Demands for Increasing Data Masking Scale
For teams responsible for data masking, demands continue to grow. It seems each month the size of tables that need masking gets significantly larger. Now, it’s not uncommon for teams to receive requests to mask tables with hundreds of millions and even billions of rows. However, while table sizes keep growing, time frames don’t. No matter how large the table, teams still typically need to turn around requests within eight to 12 hours.
How do teams scale their masking to accommodate these expanding demands and tight turnaround times? The good news is that Broadcom Test Data Manager is helping customers meet these demands every day. In this post, I’ll offer an introduction to a new feature in Broadcom Test Data Manager called Scalable Masking and outline how you can use the feature most effectively.

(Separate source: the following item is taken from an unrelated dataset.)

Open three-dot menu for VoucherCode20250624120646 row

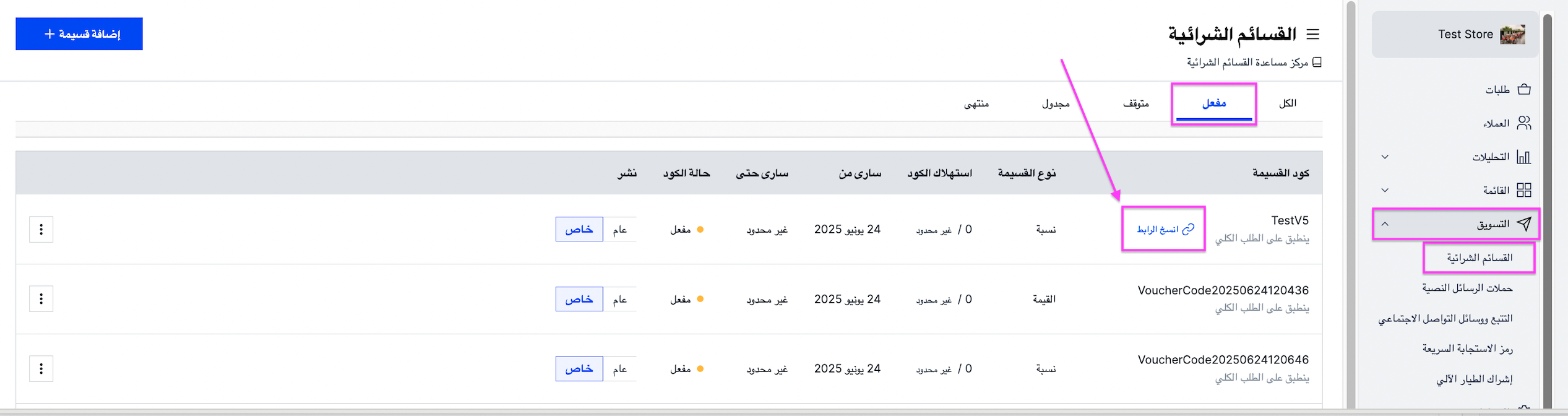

Working with Scalable Masking
Starting with release 4.9, Test Data Manager offered Scalable Masking capabilities. Customers that upgrade to the latest release, 4.10, will be able to leverage these features and more. Users can initiate masking jobs through the TDM portal and centrally run masking jobs across a range of tables and data models.
Container Approach Yields Significant Performance Advantages
In these new releases, Test Data Manager was offered as a Docker container view. This allows teams to run multiple masking engines as a Docker container. As a result of this container-based approach, when teams have large tables, they can split jobs across multiple masking engines, which provides significant performance and scalability benefits.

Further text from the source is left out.